> _Data for locating displayed items_
'''
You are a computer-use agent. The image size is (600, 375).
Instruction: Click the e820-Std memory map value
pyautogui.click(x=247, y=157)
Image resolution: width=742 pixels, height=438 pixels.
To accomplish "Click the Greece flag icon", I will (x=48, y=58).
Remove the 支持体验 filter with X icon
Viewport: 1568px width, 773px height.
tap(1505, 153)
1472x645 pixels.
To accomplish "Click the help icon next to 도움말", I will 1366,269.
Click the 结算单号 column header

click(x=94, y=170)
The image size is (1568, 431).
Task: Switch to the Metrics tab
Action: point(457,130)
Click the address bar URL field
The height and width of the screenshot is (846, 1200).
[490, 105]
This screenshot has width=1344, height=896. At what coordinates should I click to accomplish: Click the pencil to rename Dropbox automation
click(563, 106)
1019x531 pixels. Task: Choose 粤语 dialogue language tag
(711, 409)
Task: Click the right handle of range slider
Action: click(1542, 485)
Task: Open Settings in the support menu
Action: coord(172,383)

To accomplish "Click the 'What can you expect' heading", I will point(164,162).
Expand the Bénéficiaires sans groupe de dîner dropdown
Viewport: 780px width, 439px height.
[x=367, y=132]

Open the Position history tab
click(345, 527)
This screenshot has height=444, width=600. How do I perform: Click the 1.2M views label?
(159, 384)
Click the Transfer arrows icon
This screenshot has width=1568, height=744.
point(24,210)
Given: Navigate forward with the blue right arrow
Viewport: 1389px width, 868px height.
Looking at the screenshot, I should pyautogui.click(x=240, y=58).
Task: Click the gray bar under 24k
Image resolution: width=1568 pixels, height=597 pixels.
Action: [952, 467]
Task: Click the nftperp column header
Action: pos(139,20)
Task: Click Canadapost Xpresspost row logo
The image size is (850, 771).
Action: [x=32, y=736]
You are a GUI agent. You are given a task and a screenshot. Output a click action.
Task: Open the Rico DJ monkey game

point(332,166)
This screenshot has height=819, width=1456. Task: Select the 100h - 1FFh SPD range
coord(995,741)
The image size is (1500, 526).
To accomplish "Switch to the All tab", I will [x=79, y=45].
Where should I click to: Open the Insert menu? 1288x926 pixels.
'''
> _SHORT TASK_
Could you write out all of the data above again, switching every "Viewport" to "Display area" and leaving everything else unchanged?

> _ANSWER FOR THE TASK_
You are a computer-use agent. The image size is (600, 375).
Instruction: Click the e820-Std memory map value
pyautogui.click(x=247, y=157)
Image resolution: width=742 pixels, height=438 pixels.
To accomplish "Click the Greece flag icon", I will (x=48, y=58).
Remove the 支持体验 filter with X icon
Display area: 1568px width, 773px height.
tap(1505, 153)
1472x645 pixels.
To accomplish "Click the help icon next to 도움말", I will 1366,269.
Click the 结算单号 column header

click(x=94, y=170)
The image size is (1568, 431).
Task: Switch to the Metrics tab
Action: point(457,130)
Click the address bar URL field
The height and width of the screenshot is (846, 1200).
[490, 105]
This screenshot has width=1344, height=896. At what coordinates should I click to accomplish: Click the pencil to rename Dropbox automation
click(563, 106)
1019x531 pixels. Task: Choose 粤语 dialogue language tag
(711, 409)
Task: Click the right handle of range slider
Action: click(1542, 485)
Task: Open Settings in the support menu
Action: coord(172,383)

To accomplish "Click the 'What can you expect' heading", I will point(164,162).
Expand the Bénéficiaires sans groupe de dîner dropdown
Display area: 780px width, 439px height.
[x=367, y=132]

Open the Position history tab
click(345, 527)
This screenshot has height=444, width=600. How do I perform: Click the 1.2M views label?
(159, 384)
Click the Transfer arrows icon
This screenshot has width=1568, height=744.
point(24,210)
Given: Navigate forward with the blue right arrow
Display area: 1389px width, 868px height.
Looking at the screenshot, I should pyautogui.click(x=240, y=58).
Task: Click the gray bar under 24k
Image resolution: width=1568 pixels, height=597 pixels.
Action: [952, 467]
Task: Click the nftperp column header
Action: pos(139,20)
Task: Click Canadapost Xpresspost row logo
The image size is (850, 771).
Action: [x=32, y=736]
You are a GUI agent. You are given a task and a screenshot. Output a click action.
Task: Open the Rico DJ monkey game

point(332,166)
This screenshot has height=819, width=1456. Task: Select the 100h - 1FFh SPD range
coord(995,741)
The image size is (1500, 526).
To accomplish "Switch to the All tab", I will [x=79, y=45].
Where should I click to: Open the Insert menu? 1288x926 pixels.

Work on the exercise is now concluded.